Licensure, Lobbying, and Landscape Architecture

“Educate Before you Advocate”: this was the main message of a recent webinar ASLA National presented on the 2019 Legislative Season. If we can work everyday with this approach, educating through our professional work, educating in our casual conversations with acquaintances about what Landscape Architects do and why, and educating our Alaska youth in high school and grade school, we will have a lot less advocating to do for our profession in the future.

Former Governor Bill Walker and Michele Elfers, PLA in Juneau after signing the Sunset Bill in 2017, which ensured landscape architecture as a licensed profession in Alaska.

The good news is licensure in Alaska is relatively stable. Landscape Architecture has been a licensed profession in Alaska since 1999, when a small group of professionals worked with the governor appointed board of Architects, Engineers and Land Surveyors (AELS) to pass legislation to license our profession. Since then we have worked under state statute and regulation allowing us, once licensed, to practice our profession and call ourselves Landscape Architects. The eleven member AELS board retained one temporary, non-voting seat for a Landscape Architect from 1999 to 2017, when a bill was passed that created a voting seat for an LA. This was an important step towards stabilizing our licensed status in the state and ensuring our profession has voting rights in board decisions.

A critical component of our success has been ASLA’s participation and support of the Alaska Professional Design Council (APDC). We pay membership fees each year out of our ASLA Alaska Chapter budget. We maintain two member seats on the board, along with nine engineering, architectural and interior design organizations. Next year, Mark Kimerer, ASLA is the president elect of APDC. APDC’s mission is to educate the public on issues of the design profession and lobby the legislature on these issues. The AELS board is an appointed board and therefore can make recommendations to the legislature but cannot lobby. APDC fills this important role by working with member organizations of design professions to ensure widespread support for issues such as sunset of the licensure statue, Quality Based Selection (QBS) or Design Procurement based on quality of services (not low bid), and support of capital funding for infrastructure in the state budget. APDC unanimously supported a voting seat for a Landscape Architect in the 2017 legislative session and members from all professions met with and lobbied for a change to the statute. Because Alaska’s APDC is a unique organization, many states look to Alaska as a model for successful collaboration among design professionals.

For 2019, significant changes and revisions to the statute and regulation on Landscape Architecture licensure and practice have been unanimously supported by AELS. APDC is now considering supporting and lobbying for these changes. Luanne Urfer, AELS Landscape Architect board member, describes the intent and need:

  1. To bring the statute and regulation language into compliance with the licensure application requirements (all disciplines must provide the same documents, experience, and other specific requirements);

  2. To clarify requirements of the application by including specifics not listed in the LA section such as the requirement for documenting experience not covered by the Council for Landscape Architecture Registration Boards (CLARB) recommendation records;

  3. To include missing professional practices and LA professions in the definition of the practice such as higher education personnel, application of specific educational standards, and other professional tasks

  4. To better define the professional practice of LA as represented by CLARB through their adopted Model Law;

  5. To better define the professional practice of LA within the State of Alaska as based on the education, practice, knowledge, skills and abilities identified by CLARB for examination on the Landscape Architecture Registration Examination (LARE).

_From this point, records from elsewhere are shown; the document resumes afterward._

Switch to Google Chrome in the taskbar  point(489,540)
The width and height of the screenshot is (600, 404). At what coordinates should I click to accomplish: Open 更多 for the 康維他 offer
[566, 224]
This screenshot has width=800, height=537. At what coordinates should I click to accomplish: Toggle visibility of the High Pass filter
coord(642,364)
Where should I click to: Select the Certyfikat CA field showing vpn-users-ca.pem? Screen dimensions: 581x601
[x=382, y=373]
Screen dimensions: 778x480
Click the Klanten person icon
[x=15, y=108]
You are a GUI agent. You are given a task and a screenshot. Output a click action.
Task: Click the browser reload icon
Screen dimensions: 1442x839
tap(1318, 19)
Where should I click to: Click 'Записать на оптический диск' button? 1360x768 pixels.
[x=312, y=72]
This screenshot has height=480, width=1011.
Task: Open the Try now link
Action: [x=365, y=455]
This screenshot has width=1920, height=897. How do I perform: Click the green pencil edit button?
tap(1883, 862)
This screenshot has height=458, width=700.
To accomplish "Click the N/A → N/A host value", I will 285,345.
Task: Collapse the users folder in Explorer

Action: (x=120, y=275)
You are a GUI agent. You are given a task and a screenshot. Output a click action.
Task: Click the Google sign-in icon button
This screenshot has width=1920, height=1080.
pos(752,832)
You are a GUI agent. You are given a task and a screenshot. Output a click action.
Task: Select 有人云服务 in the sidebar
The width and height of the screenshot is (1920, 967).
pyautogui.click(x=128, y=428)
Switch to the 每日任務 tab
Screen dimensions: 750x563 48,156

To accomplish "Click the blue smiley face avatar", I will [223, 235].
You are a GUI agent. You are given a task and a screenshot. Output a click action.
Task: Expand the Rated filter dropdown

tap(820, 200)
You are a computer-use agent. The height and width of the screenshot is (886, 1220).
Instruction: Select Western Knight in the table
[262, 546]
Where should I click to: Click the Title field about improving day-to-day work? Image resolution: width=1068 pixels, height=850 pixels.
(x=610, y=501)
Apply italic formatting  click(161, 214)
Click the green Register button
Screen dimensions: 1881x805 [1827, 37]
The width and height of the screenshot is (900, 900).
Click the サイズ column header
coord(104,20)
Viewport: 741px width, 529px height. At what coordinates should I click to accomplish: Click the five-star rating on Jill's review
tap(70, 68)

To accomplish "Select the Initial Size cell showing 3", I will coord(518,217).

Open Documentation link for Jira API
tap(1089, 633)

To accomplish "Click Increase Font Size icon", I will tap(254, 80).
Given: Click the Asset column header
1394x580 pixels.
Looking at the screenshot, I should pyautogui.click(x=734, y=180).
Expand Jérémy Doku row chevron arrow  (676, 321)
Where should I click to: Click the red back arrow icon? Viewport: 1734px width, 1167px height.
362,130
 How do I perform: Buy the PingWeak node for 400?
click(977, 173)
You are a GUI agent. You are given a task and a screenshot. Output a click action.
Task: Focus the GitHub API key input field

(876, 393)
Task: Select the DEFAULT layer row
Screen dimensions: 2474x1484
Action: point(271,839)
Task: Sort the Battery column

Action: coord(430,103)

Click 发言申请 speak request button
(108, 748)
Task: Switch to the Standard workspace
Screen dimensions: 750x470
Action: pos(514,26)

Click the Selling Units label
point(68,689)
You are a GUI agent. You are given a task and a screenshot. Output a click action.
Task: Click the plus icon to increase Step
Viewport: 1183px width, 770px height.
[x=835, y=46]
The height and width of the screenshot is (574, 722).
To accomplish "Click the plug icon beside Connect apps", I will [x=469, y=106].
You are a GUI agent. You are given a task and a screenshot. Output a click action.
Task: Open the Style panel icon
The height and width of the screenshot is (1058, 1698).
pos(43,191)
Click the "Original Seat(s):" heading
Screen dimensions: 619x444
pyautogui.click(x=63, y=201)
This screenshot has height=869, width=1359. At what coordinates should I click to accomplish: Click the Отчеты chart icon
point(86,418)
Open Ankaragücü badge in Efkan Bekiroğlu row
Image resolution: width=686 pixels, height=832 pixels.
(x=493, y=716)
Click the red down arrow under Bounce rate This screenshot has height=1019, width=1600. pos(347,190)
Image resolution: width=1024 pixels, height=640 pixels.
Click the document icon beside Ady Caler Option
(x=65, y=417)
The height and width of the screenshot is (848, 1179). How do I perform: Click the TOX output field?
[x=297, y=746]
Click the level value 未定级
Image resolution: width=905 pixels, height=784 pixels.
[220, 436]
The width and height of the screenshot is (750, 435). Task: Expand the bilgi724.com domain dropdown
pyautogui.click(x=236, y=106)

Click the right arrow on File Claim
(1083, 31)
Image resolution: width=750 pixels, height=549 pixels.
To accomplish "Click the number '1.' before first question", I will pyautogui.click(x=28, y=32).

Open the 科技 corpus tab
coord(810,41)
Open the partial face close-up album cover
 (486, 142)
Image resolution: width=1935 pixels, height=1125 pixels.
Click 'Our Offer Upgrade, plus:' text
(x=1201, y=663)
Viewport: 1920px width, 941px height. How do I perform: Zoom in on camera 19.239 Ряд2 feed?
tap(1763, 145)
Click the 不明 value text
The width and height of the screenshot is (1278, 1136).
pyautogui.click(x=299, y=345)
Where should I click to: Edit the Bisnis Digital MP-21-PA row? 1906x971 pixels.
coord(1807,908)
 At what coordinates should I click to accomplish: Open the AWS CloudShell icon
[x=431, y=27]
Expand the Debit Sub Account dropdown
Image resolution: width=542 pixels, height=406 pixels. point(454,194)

All professionals should read through the proposed changes. The language taken from CLARB model law lists in detail many specific aspects of our practice that may now become part of state statute and regulation. These proposed changes along with changes to architecture and engineering statute and regulation can be found on the AELS Board site as part of the minutes packet, pages 160-183:

At the November meeting, the AELS Board unanimously approved these revisions. If a legislator is willing to sponsor a bill then APDC will consider supporting the bill and we may ask you to send a letter, and call or visit your legislators, to advocate for these changes and educate them on our profession. These are promising steps for the health and integrity of the Landscape Architecture profession in Alaska and the Alaska Chapter Board.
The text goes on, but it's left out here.